People have reported their emotional state changing faster than the hormonal responses can react. The reaction time of emotionally triggered hormones has been researched. (I'm too lazy to look up the specifics.) It appears that the hormones come out after the emotion appears in the thinking. This suggests that there is more to emotional states than the hormonal responses. I suggest that our thinking selects our chemical emotional responses. I don't know the mechanism.

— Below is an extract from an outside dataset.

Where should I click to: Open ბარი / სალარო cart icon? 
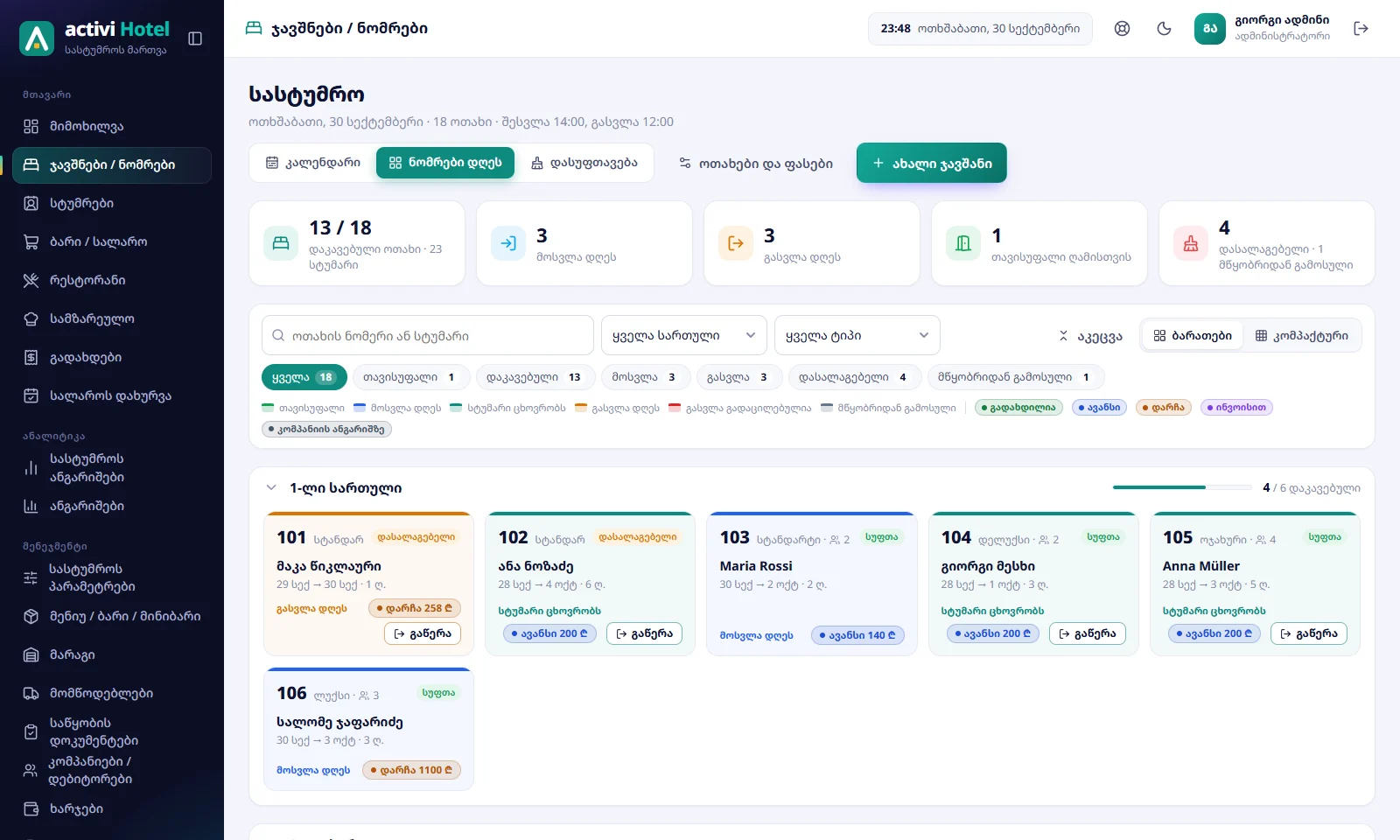32,242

If my thinking selects the pain or pleasure response, then my anhedonia could be caused by my thinking. Or it could be a physical or chemical problem. This is only helpful in that it is quicker and easier to change thinking than the other possibilities. A good psychiatrist will check all of the possible causes. By the specified definitions of pleasure and pain, this has no bearing upon your theory. It may have some relation to the "jamming sensation" you mentioned. When you have a remote control car that is not working right, you check the car first or you check the remote control first. Checking both together is not the first step. Whether I am deluding myself, in thinking that I am feeling pleasure when my body is not activating the pleasure response, seems like a third step question to me. Then I have to decide whether I consist of my thinking, or my body, or the combination of both. (That argument belongs in the philosophy forum.)

 

Given multiple subjects subjected to a pure tone, such as middle C; the subjects will stop registering the sound as pleasant and instead register it as painful as the volume of that tone is increased. They will do this at different volume levels. If identical twins react to the tone as painful at different volume levels, it would tend to support the hypothesis of pleasure and pain being subjective. Identical twin sets always reacting to the tone with pain at the same volume would tend to support the hypothesis of pleasure and pain being objective experiences. --This, uncomfortably, brings up the thought of experiments performed at Nazi concentration camps.--

 

I do not know if any of this is helpful to you, but it was fun for me to think about. Thanks

 

When I say optimistic thoughts and experiences, then what I mean here is that when you see people perform optimistic acts, tones, and expressions, then this means they are cheerful, happy, joyful, and inspired acts, tones, and expressions. So being in an optimistic mental state would mean to be in a cheerful, happy, joyful, and inspired mental state. But if you were to perform acts, tones, and expressions that are just very rapid, then they would just be rapid acts, tones, and expressions. Since they are not cheerful, happy, joyful, and inspired, then they are not optimistic acts, tones, and expressions.

 

So clearly there is the difference between being in an optimistic mental state as opposed to a mental state in which we are just doing things in life like rapid and efficient biological robots. Our thoughts alone cannot give us any optimistic mental experience according to my theory. They can only give us the experience of thoughts. So it is like being in a robotic intellectual state that makes choices and decisions. But our good moods are what give us the mental state of optimism. When we are feeling good, then this means we are optimistic in life. If we feel bad, then this means we are pessimistic in life. If we are neither in a good nor a bad mood, then we are neither optimistic nor pessimistic.